Weiter heißt es, das Blatt veröffentliche regelmäßig Beiträge, in denen »das Thema Gewalt als Mittel im politischen Kampf thematisiert wird«, etwa Interviews mit kolumbianischen Guerillakommandanten. »Insofern erweckt die jW nachhaltig den Eindruck, eine mögliche Gewaltanwendung durch solche Personen oder Gruppierungen zu tolerieren. Diesem so vermittelten Eindruck tritt sie weder durch eine deutliche Distanzierung noch durch ein Bekenntnis zur Gewaltfreiheit entgegen«, schreibt die Regierung, Damit legt sie an die linke Zeitung offensichtlich andere Maßstäbe an als an andere Medien, was die Distanzierung von Auffassungen ihrer Autoren und Interviewpartner angeht.
So zielten Beiträge in der jW darauf ab, »Terrororganisationen als Befreiungsbewegungen zu verharmlosen«. Die Art und Weise dieser Berichterstattung sei einer von mehreren relevanten Aspekten für die Einstufung der Zeitung als »extremistisch«. Maßstab dafür, welche Guerilla als Terrororganisation zu gelten habe und auch von Journalisten in Deutschland als solche gesehen werden muss, ist für die Bundesregierung dabei die in geheimer Abstimmung von den Regierungen erstellte EU-Terrorliste. Eine nicht daran orientierte Berichterstattung, die dort aufgeführte Organisationen als Befreiungsbewegungen darstelle, sei »mithin nicht objektiv, sondern tendenziös«. Und welch Wunder: Auch »Themenauswahl und Intensivität der Berichterstattung zielen auf Darstellung ›linker‹ und linksextremistischer Politikvorstellungen und orientieren sich am Selbstverständnis der jW als marxistische Tageszeitung. (…) Die Zeitung verbreitet ihre eigene subjektive Wahrheit und will insofern ›Gegenöffentlichkeit‹ schaffen.«
Durchaus richtig hat die Bundesregierung erkannt: »Marxisten beabsichtigen nicht nur zu informieren, sondern eine ›Denkweise‹ herauszubilden, um bei den Bevölkerungsgruppen, die sie als Unterdrückte oder Ausgebeutete identifizieren, Verständnis und die Bereitschaft zum Widerstand hervorzurufen.« Entsprechend würde die jW nicht nur über linke Aktivitäten informieren, sondern auch dafür mobilisieren, »indem sie gemeinsam mit anderen Linksextremisten Veranstaltungen durchführt, sich an Aktivitäten beteiligt oder dafür wirbt«. Hier wird vor allem auf die alljährlich im Januar veranstaltete Internationale Rosa-Luxemburg-Konferenz verwiesen, »an der sich überwiegend Linksextremisten aus dem In- und Ausland beteiligen«. Wer diese »Linksextremisten« sein sollen, will die Bundesregierung unter Verweis auf das »Staatswohl« nicht näher ausführen, denn sonst würde die Arbeitsweise des Geheimdienstes kenntlich.

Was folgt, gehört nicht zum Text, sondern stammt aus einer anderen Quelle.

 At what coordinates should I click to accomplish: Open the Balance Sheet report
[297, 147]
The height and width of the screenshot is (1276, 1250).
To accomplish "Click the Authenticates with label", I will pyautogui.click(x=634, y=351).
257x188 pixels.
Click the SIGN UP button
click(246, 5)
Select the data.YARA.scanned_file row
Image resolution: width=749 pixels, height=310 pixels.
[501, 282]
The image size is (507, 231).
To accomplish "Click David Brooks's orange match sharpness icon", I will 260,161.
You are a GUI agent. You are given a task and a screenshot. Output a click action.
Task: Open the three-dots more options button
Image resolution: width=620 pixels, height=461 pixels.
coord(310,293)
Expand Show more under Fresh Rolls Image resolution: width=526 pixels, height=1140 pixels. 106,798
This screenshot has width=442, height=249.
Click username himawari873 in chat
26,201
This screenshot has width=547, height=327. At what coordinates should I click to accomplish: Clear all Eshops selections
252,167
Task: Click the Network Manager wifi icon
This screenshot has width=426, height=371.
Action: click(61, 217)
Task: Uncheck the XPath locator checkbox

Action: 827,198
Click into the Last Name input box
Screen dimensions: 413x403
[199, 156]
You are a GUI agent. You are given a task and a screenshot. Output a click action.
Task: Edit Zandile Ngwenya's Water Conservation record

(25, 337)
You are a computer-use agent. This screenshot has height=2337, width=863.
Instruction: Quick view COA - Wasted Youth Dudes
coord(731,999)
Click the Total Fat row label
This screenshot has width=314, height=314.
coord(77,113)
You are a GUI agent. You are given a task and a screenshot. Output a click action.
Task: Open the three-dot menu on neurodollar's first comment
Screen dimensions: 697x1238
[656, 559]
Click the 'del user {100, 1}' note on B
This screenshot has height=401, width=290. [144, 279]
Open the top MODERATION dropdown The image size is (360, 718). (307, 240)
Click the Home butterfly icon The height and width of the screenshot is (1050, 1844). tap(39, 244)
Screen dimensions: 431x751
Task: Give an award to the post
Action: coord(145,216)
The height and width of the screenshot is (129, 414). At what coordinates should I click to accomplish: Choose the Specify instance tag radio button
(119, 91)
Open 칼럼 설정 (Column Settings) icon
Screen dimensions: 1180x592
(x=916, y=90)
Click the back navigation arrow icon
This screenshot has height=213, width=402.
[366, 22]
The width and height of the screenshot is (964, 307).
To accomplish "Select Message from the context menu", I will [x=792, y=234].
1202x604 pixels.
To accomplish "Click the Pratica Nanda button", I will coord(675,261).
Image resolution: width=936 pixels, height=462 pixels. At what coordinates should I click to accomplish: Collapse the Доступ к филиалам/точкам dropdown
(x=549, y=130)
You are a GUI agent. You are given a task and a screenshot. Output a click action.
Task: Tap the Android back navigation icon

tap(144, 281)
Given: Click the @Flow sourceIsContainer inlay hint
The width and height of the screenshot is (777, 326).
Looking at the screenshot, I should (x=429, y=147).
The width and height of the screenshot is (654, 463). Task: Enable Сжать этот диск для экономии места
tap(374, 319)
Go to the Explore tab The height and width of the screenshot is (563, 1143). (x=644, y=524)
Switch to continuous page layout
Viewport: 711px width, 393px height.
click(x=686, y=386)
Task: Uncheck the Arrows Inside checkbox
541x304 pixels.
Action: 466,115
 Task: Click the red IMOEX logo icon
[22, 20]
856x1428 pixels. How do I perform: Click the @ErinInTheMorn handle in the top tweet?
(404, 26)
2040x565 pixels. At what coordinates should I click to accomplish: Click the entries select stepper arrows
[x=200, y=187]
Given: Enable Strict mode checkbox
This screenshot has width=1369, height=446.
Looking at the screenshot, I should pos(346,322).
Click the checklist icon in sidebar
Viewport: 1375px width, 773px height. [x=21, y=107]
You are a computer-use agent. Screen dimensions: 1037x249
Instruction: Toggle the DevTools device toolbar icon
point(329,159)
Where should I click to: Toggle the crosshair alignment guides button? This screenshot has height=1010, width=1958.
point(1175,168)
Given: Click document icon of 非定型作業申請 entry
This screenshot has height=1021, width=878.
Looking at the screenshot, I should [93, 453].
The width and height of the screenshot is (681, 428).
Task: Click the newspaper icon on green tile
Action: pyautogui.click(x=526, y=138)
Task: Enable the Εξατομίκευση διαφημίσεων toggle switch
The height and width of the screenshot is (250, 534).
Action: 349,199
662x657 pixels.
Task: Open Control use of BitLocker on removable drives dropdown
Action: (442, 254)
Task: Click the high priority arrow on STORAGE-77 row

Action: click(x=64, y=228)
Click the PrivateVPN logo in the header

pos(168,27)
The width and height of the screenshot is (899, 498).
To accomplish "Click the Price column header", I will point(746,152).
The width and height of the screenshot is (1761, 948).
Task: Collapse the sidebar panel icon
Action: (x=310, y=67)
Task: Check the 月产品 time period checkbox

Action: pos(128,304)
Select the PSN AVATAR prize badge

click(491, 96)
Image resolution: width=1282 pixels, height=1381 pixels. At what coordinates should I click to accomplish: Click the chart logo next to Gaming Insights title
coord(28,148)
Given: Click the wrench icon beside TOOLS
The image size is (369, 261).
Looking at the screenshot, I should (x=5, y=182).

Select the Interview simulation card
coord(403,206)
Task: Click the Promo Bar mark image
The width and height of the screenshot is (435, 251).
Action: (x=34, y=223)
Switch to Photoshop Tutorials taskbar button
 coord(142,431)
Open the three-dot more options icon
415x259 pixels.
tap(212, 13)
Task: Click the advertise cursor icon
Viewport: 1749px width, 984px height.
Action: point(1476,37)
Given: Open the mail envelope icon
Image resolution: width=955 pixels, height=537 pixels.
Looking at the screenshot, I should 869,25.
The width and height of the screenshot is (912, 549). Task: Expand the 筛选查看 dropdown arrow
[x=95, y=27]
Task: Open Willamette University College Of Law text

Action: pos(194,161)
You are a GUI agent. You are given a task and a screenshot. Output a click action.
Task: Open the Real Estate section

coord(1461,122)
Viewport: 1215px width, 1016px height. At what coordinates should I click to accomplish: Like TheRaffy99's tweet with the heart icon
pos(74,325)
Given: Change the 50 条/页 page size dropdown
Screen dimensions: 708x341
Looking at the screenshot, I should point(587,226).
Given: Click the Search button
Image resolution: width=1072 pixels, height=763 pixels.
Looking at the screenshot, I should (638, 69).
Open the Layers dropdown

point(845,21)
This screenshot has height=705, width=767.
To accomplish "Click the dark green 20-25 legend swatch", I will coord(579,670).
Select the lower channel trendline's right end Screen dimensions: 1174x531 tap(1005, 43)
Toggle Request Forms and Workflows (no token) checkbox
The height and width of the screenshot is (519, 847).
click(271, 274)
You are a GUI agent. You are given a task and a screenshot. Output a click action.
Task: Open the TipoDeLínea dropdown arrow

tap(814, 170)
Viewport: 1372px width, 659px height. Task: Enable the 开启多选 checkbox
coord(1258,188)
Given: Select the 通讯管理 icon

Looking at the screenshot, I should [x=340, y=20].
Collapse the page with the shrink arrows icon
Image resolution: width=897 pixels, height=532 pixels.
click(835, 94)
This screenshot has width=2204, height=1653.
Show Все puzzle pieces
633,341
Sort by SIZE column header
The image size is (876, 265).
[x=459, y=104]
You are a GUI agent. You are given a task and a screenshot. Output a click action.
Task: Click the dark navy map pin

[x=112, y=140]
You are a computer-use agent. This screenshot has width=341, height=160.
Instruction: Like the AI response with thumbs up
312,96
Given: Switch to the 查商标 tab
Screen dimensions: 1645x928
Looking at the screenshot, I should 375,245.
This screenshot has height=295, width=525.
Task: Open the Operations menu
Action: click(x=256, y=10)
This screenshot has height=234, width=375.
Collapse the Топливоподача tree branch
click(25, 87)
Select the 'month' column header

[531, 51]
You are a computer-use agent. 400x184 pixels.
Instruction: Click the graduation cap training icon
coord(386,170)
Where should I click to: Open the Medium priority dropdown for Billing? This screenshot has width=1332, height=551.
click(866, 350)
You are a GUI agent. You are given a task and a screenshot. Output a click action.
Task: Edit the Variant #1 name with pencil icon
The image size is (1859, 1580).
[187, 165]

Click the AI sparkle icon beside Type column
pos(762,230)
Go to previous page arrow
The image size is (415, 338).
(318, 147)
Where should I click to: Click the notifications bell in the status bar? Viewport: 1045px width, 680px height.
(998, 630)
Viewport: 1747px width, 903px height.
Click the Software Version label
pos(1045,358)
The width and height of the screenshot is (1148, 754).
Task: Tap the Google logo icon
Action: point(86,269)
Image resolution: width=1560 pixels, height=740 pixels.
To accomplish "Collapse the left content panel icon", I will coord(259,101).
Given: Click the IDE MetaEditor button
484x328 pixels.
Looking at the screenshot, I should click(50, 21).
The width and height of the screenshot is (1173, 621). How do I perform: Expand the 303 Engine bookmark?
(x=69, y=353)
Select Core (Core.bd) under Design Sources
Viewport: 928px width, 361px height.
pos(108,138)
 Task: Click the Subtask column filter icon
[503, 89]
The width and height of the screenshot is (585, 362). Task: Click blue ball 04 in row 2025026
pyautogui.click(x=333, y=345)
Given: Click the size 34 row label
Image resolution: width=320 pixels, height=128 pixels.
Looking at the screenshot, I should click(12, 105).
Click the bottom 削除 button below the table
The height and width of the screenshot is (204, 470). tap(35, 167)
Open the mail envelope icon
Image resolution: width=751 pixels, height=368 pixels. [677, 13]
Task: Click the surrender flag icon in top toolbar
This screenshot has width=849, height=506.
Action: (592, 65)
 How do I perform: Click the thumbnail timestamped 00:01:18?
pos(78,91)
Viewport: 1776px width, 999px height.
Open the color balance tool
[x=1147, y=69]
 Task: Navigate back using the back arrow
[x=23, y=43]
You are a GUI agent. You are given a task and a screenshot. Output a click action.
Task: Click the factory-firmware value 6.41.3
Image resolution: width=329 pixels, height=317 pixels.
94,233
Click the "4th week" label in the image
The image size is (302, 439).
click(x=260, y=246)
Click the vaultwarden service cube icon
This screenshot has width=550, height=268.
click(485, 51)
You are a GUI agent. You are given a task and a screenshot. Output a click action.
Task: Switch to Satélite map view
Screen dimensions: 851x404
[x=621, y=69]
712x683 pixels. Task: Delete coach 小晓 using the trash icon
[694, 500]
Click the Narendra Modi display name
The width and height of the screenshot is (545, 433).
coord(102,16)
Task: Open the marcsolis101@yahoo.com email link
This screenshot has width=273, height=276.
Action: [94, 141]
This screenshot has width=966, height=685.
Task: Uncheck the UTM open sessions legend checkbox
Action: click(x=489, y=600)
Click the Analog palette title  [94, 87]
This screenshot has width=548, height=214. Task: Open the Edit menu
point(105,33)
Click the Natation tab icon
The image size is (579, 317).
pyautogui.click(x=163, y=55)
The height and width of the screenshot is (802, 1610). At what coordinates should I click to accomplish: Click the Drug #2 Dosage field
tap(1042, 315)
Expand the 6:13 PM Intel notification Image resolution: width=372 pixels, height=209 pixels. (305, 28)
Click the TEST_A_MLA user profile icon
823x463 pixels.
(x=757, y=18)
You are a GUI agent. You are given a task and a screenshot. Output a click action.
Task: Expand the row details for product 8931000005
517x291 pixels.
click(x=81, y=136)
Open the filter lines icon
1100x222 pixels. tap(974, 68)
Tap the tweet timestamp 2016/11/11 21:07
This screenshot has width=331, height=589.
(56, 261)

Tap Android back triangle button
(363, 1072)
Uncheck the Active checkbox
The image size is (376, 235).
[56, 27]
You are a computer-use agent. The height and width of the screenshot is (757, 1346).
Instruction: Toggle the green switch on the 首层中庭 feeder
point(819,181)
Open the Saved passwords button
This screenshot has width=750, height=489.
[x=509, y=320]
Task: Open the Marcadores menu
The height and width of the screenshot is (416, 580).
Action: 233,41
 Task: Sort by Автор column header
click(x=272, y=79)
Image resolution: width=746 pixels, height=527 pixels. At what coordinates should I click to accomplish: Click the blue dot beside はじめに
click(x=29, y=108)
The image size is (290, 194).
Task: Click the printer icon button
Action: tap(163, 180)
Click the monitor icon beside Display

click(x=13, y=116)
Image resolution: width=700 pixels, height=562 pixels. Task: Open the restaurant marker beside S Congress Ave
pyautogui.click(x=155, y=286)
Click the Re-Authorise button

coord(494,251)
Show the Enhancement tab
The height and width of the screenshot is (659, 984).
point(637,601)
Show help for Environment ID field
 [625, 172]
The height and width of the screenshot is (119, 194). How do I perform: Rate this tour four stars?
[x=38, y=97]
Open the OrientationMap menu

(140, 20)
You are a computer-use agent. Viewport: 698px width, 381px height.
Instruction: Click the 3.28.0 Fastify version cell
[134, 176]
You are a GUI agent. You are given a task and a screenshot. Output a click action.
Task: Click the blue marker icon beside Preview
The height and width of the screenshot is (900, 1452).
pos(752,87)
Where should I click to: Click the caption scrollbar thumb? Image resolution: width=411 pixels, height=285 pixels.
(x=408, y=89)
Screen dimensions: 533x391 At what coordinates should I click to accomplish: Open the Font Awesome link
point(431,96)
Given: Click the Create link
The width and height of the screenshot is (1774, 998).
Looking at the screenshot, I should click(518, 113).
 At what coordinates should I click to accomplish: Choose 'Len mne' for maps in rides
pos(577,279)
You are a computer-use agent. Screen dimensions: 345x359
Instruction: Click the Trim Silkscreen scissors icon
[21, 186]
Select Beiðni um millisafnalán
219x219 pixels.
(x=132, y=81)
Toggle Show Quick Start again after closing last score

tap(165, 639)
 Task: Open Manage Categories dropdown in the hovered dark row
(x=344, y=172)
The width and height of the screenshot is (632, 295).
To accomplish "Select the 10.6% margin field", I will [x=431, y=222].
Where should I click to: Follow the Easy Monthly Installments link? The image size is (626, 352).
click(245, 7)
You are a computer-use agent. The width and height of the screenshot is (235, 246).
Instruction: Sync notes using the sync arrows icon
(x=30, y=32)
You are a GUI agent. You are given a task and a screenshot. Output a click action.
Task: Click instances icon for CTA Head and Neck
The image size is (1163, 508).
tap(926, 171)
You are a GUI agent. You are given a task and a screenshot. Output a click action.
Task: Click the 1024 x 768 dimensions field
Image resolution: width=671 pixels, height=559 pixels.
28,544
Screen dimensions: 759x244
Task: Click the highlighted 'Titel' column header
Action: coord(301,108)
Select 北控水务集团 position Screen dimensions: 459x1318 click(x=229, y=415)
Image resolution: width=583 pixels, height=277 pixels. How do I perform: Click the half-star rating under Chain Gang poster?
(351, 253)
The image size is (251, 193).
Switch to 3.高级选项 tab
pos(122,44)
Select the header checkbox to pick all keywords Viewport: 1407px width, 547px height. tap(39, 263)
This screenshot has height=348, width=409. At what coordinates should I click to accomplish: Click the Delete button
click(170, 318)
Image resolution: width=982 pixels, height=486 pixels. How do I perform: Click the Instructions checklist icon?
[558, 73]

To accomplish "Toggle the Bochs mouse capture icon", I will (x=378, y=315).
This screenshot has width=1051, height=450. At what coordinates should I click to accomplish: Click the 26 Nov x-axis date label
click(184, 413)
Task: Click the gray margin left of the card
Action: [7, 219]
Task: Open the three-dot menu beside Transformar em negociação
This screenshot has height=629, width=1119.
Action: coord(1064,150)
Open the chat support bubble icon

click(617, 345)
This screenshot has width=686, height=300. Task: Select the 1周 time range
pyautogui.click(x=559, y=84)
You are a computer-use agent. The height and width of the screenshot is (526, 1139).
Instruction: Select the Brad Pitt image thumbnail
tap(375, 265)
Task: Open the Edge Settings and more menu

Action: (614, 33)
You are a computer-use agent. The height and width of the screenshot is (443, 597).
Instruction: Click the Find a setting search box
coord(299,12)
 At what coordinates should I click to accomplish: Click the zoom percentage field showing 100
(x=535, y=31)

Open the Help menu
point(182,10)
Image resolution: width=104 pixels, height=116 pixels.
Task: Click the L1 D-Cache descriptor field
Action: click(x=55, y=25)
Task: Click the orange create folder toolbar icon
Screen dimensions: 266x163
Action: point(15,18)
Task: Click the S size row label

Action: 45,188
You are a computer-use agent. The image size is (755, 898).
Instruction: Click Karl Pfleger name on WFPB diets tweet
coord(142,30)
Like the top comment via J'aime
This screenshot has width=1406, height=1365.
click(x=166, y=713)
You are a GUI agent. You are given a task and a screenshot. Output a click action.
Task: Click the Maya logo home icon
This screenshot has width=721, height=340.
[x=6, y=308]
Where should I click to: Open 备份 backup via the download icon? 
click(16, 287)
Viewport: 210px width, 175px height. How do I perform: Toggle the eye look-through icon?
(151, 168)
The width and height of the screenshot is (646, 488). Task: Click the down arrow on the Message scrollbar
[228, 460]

Auf die Frage, wer denn genau der vom Inlandsgeheimdienst ausgemachten verfassungsfeindlichen Gruppierung angehören soll, bleibt die Bundesregierung unbestimmt. Für einen Personenzusammenhang handelt laut Verfassungsschutzgesetz, »wer ihn in seinen Bestrebungen nachdrücklich unterstützt. Eine Zurechnung erfolgt daher nicht abstrakt anhand der Eigenschaft als Redakteur, Mitarbeiter, Genossenschaftsmitglied, Abonnent oder freier Autor, sondern anhand der jeweiligen Unterstützungshandlung.«
Schließlich gesteht die Bundesregierung freimütig ein, dass die von der jungen Welt beklagten, wettbewerbsrechtlichen Behinderungen Absicht und Ziel der Nennung im Verfassungsschutzbericht seien. Auftrag des Verfassungsschutzes sei es, die Öffentlichkeit über »extremistische Bestrebungen« zu informieren. »Mögliche Folgen für die hiervon betroffenen extremistischen Personenzusammenschlüsse oder Einzelpersonen hatte der Gesetzgeber dabei im Blick. Es ist gerade das Ziel dieser Norm, die Öffentlichkeit über verfassungsfeindliche Bestrebungen zu informieren, um diesen damit den weiteren Nährboden entziehen zu können. Insoweit ist Verfassungsschutz auch eine gesamtgesellschaftliche Aufgabe.«
Tatsächlich bewegt sich die Bundesregierung hier juristisch auf dünnem Eis. Denn es gibt einen Präzedenzfall. Im Jahr 2005 urteilte das Bundesverfassungsgericht im Falle der Rechtsaußenpostille Junge Freiheit, die vom NRW-Verfassungsschutz als »Verdachtsfall« aufgeführt wurde, dass eine solche Nennung einer Zeitung eine unzulässige Einschränkung des Grundrechts der Pressefreiheit sei. Denn, so das Gericht, dieses Grundrecht sichere die Freiheit der Herstellung und Verbreitung von Druckerzeugnissen und damit das Kommunikationsmedium Presse. Durch eine Nennung im Verfassungsschutzbericht werde die Zeitung in ihren Wirkungsmöglichkeiten nachteilig beeinflusst, was einem Eingriff in das Kommunikationsgrundrecht gleichkomme. Im Falle der Jungen Freiheit hatte das Gericht erklärt, die Zeitung bilde einen »Markt der Meinungen« ab, daher könne der Redaktion nicht jede einzelne in dem Blatt veröffentlichte Äußerung zugerechnet werden. Einen solchen »Markt der Meinungen« will die Bundesregierung der jungen Welt nicht zubilligen, die Vielschichtigkeit linker und linksradikaler Strömungen, die sich in der jungen Welt wiederfinden, wird völlig ignoriert und unter »Marxismus« subsumiert. Diese Sichtweise der Bundesregierung erinnert an die Adenauer-CDU im Kalten Krieg mit ihrer gegen Kommunisten wie Sozialdemokraten gerichteten Losung »alle Wege des Marxismus führen nach Moskau«.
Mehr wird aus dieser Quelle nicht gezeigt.